The fact that these Lake Erie-derived Pseudomonas have the ability to inhibit problematic MDR pathogens allows us to assume that there are novel antibiotics in the environment that are yet to be elucidated discovered. The workflow used in this study is a useful strategy to locate environmental Pseudomonas that produce antagonistic compounds, capable of inhibiting the growth of MDR pathogens. Once identified the identification of BGCs involved in antibiotic production can be achieved. This will allow for isolation of the BGC products leading to research that will access the therapeutic capabilities of these compounds. Additionally, discovery of genes outside of BGC’s involved in antibiotic production will aid in the understanding of how these molecules are produced.
4.2 Biosynthetic gene cluster analysis
4.2.1 S5F11 BGC
Out of the four LOI mutants isolated and identified, one of these mutants was showed to have a Tn insertion within a BGC (Table 8). BGC are involved in the production of many secondary metabolites including antibiotics that are being used today. With cloning and heterologous gene expression of BGC, antibiotics can be produced at high quantities, isolated and utilized as novel therapies for bacterial infection. The BGC localized in strain S5F11 was shown to produce a non-ribosomal peptide synthetase (NRPS; Figure 7).
31
NRPS systems produce small peptides that can be utilized for many different functions without the use of the standard translational machinery. They are composed of modules that are involved in adding both traditional amino acids as well as non-proteinogenic amino acids to a growing peptide chain, producing these small peptides involved the secondary metabolism.

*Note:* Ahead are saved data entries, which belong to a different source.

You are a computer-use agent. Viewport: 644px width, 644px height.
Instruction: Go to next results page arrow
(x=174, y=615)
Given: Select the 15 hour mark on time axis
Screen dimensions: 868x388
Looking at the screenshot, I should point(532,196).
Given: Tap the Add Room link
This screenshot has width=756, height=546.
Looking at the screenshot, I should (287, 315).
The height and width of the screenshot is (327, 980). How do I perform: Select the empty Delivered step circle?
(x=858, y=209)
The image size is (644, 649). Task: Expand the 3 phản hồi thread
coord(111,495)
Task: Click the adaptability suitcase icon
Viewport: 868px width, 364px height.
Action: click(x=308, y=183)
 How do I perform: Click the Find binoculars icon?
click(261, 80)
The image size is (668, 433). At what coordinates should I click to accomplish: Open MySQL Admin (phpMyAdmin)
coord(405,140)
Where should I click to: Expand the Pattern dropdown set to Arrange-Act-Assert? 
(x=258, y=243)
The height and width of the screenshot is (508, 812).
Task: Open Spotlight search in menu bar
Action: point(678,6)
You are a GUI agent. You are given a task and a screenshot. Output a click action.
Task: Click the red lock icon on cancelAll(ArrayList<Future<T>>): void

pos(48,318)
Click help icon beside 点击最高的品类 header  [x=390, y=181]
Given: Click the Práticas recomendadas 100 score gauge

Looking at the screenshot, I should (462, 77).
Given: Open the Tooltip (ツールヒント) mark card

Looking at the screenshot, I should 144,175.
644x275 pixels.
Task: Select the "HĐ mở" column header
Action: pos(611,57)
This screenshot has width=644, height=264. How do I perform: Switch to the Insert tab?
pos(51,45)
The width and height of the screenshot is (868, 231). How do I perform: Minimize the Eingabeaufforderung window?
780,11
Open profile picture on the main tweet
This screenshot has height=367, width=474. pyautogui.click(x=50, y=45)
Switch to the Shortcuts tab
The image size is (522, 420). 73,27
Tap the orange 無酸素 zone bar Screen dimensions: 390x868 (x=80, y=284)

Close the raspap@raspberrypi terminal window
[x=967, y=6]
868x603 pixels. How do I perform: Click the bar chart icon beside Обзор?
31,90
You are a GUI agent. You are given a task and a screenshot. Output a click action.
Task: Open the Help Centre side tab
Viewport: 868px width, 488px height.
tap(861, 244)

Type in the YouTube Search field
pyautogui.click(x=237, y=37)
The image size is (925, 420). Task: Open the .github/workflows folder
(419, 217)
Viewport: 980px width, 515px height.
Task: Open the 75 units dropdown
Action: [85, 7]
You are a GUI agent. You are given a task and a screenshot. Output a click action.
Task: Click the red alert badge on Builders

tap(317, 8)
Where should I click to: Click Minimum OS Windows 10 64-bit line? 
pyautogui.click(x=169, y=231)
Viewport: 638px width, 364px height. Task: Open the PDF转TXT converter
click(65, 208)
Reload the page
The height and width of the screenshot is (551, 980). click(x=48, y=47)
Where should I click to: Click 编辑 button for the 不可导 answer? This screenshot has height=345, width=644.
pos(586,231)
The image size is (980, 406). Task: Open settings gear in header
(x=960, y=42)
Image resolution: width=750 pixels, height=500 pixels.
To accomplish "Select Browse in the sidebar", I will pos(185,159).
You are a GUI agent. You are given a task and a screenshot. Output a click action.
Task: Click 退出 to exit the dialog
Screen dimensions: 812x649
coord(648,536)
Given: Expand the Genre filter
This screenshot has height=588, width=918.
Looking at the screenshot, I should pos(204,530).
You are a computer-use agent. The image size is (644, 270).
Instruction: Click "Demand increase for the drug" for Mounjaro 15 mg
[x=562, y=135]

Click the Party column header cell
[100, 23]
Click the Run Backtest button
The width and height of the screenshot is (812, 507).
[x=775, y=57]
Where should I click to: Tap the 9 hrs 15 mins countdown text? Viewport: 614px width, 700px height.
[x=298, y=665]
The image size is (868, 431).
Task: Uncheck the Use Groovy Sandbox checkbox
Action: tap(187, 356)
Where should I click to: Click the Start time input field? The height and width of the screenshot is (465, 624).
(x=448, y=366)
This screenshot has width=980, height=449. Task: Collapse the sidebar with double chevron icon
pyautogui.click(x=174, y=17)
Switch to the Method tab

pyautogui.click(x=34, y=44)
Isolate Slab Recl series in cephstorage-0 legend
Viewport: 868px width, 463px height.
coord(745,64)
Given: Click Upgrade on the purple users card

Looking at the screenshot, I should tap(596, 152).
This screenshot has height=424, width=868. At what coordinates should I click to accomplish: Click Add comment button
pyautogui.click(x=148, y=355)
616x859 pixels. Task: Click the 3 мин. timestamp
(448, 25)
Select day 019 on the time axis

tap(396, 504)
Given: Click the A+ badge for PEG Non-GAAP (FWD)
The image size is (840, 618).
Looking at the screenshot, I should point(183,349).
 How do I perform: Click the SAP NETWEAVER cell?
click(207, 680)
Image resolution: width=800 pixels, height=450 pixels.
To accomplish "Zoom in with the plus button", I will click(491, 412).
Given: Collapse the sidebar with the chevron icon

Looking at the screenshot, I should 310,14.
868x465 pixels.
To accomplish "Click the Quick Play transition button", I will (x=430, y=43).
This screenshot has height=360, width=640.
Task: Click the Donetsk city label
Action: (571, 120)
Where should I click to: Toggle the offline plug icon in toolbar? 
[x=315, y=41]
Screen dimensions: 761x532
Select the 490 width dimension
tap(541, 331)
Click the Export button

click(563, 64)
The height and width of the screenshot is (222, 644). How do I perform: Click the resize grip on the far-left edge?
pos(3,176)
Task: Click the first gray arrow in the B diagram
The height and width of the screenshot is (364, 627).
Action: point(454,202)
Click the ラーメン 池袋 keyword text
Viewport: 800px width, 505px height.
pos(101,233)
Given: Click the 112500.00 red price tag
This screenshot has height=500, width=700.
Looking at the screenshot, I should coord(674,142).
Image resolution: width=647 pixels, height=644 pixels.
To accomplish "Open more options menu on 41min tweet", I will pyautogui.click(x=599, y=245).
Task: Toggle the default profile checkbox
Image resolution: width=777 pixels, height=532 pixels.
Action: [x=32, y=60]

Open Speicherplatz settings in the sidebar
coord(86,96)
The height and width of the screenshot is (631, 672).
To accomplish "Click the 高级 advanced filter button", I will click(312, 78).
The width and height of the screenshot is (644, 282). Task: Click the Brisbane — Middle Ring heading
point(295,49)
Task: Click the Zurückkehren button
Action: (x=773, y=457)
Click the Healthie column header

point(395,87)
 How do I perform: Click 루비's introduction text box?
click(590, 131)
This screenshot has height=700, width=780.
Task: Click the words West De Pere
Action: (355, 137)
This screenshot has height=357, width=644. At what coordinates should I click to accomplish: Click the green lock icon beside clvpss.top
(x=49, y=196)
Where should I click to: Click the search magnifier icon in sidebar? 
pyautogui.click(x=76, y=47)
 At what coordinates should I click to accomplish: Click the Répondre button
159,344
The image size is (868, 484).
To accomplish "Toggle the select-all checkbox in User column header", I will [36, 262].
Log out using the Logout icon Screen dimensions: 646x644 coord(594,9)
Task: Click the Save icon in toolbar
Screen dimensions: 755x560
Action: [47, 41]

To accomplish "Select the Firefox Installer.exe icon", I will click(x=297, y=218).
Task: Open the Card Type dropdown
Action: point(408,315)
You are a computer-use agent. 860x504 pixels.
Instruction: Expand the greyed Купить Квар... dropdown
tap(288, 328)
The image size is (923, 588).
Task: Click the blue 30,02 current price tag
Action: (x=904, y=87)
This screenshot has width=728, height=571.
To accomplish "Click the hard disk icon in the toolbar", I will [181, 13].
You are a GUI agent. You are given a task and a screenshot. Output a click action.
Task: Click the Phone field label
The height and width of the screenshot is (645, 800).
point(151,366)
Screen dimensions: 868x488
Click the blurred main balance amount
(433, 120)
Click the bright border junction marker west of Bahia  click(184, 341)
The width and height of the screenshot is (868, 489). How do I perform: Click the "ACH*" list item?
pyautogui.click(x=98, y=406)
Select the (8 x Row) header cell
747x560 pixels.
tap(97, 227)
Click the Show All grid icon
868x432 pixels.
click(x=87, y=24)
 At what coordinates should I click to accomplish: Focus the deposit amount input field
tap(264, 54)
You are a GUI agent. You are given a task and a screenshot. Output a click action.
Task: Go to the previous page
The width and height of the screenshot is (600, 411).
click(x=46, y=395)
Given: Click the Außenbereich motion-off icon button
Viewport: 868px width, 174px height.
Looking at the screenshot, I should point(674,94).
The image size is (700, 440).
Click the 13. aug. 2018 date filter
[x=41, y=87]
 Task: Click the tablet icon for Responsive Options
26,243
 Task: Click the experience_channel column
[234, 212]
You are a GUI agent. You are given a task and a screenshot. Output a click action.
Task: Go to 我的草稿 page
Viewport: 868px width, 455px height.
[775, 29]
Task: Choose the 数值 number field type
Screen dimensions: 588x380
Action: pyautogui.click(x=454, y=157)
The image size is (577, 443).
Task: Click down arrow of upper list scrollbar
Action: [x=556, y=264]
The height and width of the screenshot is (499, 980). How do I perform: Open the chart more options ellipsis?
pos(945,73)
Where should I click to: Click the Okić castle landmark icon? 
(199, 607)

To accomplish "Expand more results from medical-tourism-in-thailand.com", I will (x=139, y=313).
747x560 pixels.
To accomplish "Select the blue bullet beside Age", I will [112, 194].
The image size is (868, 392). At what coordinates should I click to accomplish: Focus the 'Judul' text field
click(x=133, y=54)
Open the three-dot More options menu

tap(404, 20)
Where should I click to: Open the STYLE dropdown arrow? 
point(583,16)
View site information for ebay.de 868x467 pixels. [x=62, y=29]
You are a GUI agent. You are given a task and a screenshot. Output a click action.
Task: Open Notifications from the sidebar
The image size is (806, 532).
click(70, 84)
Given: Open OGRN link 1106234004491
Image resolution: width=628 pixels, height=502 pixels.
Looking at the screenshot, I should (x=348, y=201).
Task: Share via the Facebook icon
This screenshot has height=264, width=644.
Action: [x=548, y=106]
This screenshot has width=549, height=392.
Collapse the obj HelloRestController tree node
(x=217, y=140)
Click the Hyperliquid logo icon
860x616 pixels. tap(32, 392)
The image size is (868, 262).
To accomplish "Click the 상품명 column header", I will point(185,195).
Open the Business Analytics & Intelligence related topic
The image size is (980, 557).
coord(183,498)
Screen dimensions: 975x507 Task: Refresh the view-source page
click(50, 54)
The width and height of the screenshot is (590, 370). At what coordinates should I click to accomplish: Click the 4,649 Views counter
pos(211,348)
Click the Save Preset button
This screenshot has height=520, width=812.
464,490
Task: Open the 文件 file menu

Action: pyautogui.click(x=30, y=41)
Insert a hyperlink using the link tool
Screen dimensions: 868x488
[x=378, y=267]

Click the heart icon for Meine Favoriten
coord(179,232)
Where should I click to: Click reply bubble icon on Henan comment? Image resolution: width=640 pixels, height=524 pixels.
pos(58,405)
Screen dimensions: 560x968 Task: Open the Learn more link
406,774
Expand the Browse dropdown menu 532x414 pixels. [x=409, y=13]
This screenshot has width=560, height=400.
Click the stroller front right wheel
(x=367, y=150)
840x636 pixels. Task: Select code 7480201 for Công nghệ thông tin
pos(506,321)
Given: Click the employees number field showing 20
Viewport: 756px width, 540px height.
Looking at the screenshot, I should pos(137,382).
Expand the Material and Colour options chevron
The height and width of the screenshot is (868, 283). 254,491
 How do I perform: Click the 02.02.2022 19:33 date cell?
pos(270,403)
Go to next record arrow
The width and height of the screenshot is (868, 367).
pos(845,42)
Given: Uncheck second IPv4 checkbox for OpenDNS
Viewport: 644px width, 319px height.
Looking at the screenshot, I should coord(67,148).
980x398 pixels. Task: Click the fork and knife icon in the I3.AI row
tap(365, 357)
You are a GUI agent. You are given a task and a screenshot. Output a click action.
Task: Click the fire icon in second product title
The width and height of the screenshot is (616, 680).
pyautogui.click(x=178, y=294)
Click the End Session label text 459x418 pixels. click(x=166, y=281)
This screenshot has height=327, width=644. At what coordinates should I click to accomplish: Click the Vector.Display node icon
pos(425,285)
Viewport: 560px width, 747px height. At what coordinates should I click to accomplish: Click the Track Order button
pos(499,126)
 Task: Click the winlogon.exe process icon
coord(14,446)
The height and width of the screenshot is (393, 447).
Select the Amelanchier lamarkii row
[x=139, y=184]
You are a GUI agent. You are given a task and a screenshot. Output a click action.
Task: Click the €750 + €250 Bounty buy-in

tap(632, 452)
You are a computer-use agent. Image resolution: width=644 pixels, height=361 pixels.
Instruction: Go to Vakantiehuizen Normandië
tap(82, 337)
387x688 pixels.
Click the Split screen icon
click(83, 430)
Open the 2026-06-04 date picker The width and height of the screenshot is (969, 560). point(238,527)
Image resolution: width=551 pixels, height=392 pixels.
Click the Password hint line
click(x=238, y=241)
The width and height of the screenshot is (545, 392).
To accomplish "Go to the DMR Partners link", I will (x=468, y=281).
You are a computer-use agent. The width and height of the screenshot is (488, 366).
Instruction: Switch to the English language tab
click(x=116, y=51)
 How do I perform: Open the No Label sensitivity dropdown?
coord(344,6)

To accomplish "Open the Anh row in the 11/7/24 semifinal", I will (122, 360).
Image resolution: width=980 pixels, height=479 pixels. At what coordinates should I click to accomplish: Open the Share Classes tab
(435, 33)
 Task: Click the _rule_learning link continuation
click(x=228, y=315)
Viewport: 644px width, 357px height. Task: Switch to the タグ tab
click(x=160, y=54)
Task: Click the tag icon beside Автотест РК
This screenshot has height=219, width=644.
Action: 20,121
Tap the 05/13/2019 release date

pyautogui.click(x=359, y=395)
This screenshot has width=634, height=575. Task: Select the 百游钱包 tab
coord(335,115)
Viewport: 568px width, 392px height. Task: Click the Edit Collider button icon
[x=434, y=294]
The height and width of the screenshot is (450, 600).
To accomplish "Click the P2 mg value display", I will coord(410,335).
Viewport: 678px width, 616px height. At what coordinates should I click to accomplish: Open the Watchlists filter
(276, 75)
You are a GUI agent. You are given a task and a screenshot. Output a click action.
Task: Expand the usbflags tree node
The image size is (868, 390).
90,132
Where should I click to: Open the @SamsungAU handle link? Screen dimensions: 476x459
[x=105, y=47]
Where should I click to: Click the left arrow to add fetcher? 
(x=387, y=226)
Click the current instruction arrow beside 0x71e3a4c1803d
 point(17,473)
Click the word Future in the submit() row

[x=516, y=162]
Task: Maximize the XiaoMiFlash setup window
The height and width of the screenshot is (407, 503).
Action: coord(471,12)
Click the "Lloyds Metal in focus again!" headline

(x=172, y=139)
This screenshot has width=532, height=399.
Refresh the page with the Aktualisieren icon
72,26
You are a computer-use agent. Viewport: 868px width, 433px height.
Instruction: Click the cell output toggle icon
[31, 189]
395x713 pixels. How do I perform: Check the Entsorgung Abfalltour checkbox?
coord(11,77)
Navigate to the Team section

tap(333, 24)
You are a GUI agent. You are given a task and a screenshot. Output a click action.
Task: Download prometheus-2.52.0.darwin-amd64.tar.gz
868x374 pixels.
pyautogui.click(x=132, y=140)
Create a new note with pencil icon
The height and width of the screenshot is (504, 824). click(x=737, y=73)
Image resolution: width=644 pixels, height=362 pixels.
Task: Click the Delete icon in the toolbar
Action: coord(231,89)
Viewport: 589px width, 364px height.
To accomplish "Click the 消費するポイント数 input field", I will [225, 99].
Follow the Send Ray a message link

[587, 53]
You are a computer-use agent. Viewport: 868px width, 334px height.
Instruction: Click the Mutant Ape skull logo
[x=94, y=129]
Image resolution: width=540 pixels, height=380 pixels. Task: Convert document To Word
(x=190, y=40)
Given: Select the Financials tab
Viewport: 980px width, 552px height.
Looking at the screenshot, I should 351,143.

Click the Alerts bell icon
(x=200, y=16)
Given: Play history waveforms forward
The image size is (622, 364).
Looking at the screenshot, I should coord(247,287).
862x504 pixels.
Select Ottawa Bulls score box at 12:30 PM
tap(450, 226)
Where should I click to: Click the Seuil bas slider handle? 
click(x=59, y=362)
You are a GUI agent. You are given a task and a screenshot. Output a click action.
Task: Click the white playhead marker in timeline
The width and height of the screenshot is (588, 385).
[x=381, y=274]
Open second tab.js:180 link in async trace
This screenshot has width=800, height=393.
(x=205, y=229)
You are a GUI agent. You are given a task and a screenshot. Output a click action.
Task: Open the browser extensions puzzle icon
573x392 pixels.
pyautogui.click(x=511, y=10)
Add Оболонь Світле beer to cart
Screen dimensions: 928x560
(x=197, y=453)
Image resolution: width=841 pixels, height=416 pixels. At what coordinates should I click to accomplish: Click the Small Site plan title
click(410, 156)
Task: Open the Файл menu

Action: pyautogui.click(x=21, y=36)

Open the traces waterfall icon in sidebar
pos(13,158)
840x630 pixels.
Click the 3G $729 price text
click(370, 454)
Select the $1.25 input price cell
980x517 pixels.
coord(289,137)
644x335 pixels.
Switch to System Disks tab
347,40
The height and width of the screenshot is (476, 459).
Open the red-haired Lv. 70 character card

Within these modules, domains are involved in the addition of these amino acids. The adenylation (A) domain is used to load a specific amino acid to the NRPS module via the peptidyl carrier protein (PCP) domain. The PCP domain is covalently bonded to the amino acid associated with the A domain. Another domain named the condensation (C) domain is used to catalyze the peptide bond between the amino acid on the PCP in adjacent modules allowing for an assembly line-like process. The peptide chain then reaches a thioesterase domain which is involved in hydrolysis or cyclization of the final product, releasing it from the final PCP domain.
Many antibiotics are developed using this method of protein synthesis (Strieker et al., 2010;
Fischbach & Walsh, 2006).
4.2.2 LE22A5 BGC
Due to LE22A5 and S5F11 being very closely related on the phylogenetic tree (Figure 1), an alignment was conducted using BLASTn to identify the similarities between the two BGC that were shown to be associated with antagonistic activity. The result show that these two gene clusters are 99.32% identical. This suggests that these BGC’s produce the same product although the BGC found in LE22A5 has one more gene within the cluster and is 1,000bp smaller than the
BGC found in S5F11(Table 8).
When the nucleotide sequences of the NRPS were put through PRISM (Skinnider et al.,
2017), the NRPS was predicted to be different than the NRPS system found in S5F11. In the
S5F11 NRPS, the A domain in the third module adds a hydroxyornithine amino acid to the
32 growing chain. Conversely, the LE22A5 NRPS A domain in the third module adds an arginine to the chain. This leads to the production of two different structures (Figure 8). S5F11 was found to inhibit different pathogens compared to LE22A5 (Table 11). This can be attributed to the fact that the NRPS system is slightly different. The replacement of arginine within the molecule produced by LE22A5 may have contributed to this lack of inhibition when compared to S5F11.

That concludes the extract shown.